THE EFFECTS OF PLASMID CONTENT, TRANSCRIPTION EFFICIENCY, AND TRANSLATION EFFICIENCY ON THE PRODUCTIVITY OF A CLONED GENE PROTEIN IN ESCHERICHIA-COLI

In order to investigate how plasmid content, transcription efficiency, and translation efficiency affect the productivity of a cloned gene protein, a new vector (pPLc-RP4.5) was constructed. The vector has PL promoter, lacZ as a structural gene and 4.5S RNA gene between PL promoter and lacZ gene. We took advantage of the characteristic that the 4.5S RNA is accumulated inside E. coli cells and can be quantitatively measured. A two-stage continuous culture system in combination with a temperature-sensitive gene switching system was used to study the performance of the recombinant fermentation. It was found that the plasmid content as varied by the dilution rate in the production stage showed a different pattern from that in the growth stage.
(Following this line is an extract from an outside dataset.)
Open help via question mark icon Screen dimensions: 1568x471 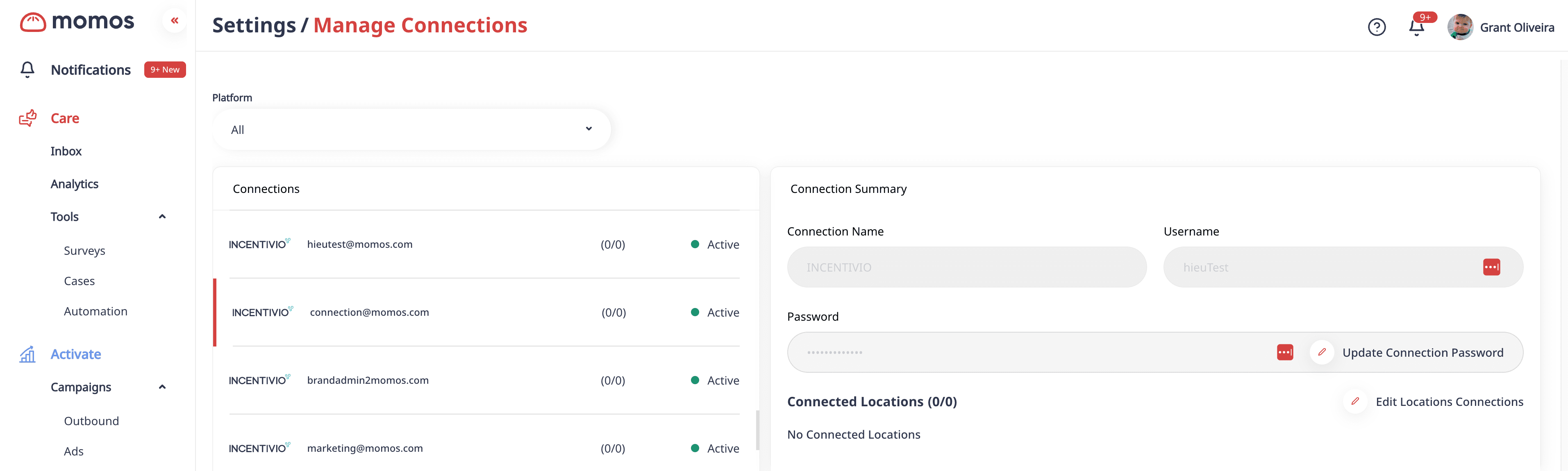[x=1376, y=27]
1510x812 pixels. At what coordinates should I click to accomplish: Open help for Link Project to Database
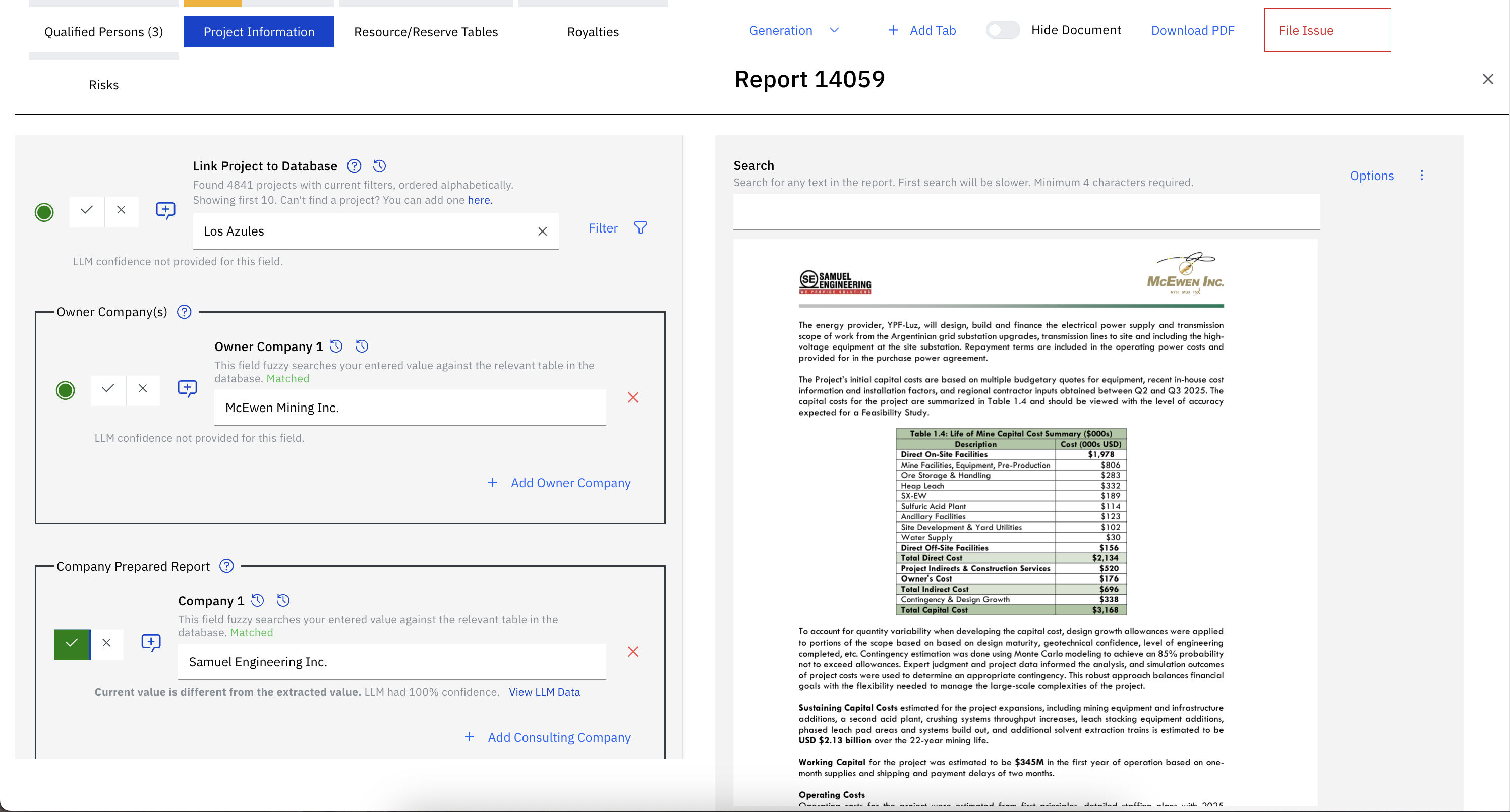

The results showed that promoter strength had a greater influence on the overall gene expression efficiency of a cloned gene than the plasmid content, and the overall gene expression efficiency was largely dependent upon translation efficiency when a multicopy plasmid (pBR322 derivative and rop-) and a strong promoter (PL) were used to express a heterologous protein in E. coli.